** BEGIN Document segment **

Before the mods this thing would do nothing I asked it to. Now it obeys me.


----------



## ron eb (Aug 17, 2013)

I think at 4 hours I am at the stall. It has been sitting at an IT if 154 for some time now.


----------



## bobank03 (Aug 17, 2013)

Great job Ron. Those mods really make all the difference!


----------



## hardwater (Aug 17, 2013)

Good work on those mods, nice play by play too!, Keep us posted


----------



## ron eb (Aug 17, 2013)

Seven hours in IT 180. I think I broke through the stall. Smoker holding steady at 250. I'm not going to foil. No more smoke now, all heat. 
I couldn't be more pleased. Maximum bark.


----------



## ron eb (Aug 17, 2013)

Just had a temp spike at seven hours fifteen. Who knows why. Closed dampers and in five min it is already down to 250. IT 185


----------



## ron eb (Aug 17, 2013)

About eight hours in. IT 187. Smoker holding at 235.


----------



## ron eb (Aug 17, 2013)

Nine hours in. IT 193. Smoker at 250.


----------



## ron eb (Aug 17, 2013)

Nine and a half in. IT 196.  Smoker at 235. I'm tempted to take it out and foil for 30 min cooler rest.


----------



## ron eb (Aug 17, 2013)

10 hours just took it off the smoker and wrapped in heavy foil and towels and put in cooler for 30 min rest. IT is 198. I hope I didn't take it out to early.  Hungry and people on the way. Tired too.


----------



## mike65 (Aug 17, 2013)

I really enjoy doing Pork Butt.  It's low and slow and it's really forgiving.   Great job on the mods.


----------



## ron eb (Aug 17, 2013)

After 45 min in the cooler sides and guests it pulled perfectly.  I love the apple wood over the hickory. It turned out great and every one was pleased. This forum is great thanks for everyone's tips. The came in handy. I hope to share more smokes as fellow members share theirs. Thank you.

** END Document segment **
** BEGIN Provided material **

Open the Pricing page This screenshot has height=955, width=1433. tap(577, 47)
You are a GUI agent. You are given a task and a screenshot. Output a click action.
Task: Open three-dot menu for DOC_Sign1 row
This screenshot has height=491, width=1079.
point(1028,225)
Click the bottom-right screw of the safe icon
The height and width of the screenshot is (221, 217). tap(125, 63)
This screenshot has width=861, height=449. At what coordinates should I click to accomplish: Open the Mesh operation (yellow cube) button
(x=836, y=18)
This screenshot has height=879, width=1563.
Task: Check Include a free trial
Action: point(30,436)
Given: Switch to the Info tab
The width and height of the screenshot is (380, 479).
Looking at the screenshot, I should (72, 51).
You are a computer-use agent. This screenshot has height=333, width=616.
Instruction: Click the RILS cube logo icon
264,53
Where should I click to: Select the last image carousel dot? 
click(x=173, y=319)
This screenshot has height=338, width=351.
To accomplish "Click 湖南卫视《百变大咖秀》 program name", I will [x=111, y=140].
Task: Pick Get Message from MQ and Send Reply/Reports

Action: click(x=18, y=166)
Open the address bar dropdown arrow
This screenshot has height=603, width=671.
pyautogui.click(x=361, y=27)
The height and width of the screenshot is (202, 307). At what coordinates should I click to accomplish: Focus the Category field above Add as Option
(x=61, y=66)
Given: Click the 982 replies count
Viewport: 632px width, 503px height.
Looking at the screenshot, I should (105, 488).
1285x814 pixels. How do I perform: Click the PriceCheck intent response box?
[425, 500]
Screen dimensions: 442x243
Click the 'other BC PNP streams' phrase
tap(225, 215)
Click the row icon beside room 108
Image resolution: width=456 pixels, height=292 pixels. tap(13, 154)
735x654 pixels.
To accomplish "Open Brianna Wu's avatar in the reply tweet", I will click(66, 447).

** END Provided material **

Given task
Continue the forum thread above about smoking a pork butt, starting after its final post.

Output for this task
image.jpg



__ ron eb
__ Aug 17, 2013


----------



## mrchuckierock (Aug 17, 2013)

Looks great man! Great job. I bet yor guests were very pleased with the results


----------



## hardwater (Aug 17, 2013)

Very nice!


----------



## bobank03 (Aug 18, 2013)

Great job Ron! I'm sure everyone enjoyed their meal?


----------



## jrbab (Aug 20, 2013)

Ron,

Great - now I have yet another mod to do - your 3" bolts on the dampers! Great idea, btw.

I flattened mine out and use a dowel to move them but I like your idea MUCH better. Congrats

on all the mods - hope they are working out for you.

John


----------



## ron eb (Aug 21, 2013)

It's a different smoker now. Total control.


----------



## mike65 (Aug 21, 2013)

Y'all are making me jealous with the new Mod.


----------



## bobank03 (Jun 26, 2014)

Ron Eb said:


> Before the mods this thing would do nothing I asked it to. Now it obeys me.










   too funny! Good work! You get a bump and some points!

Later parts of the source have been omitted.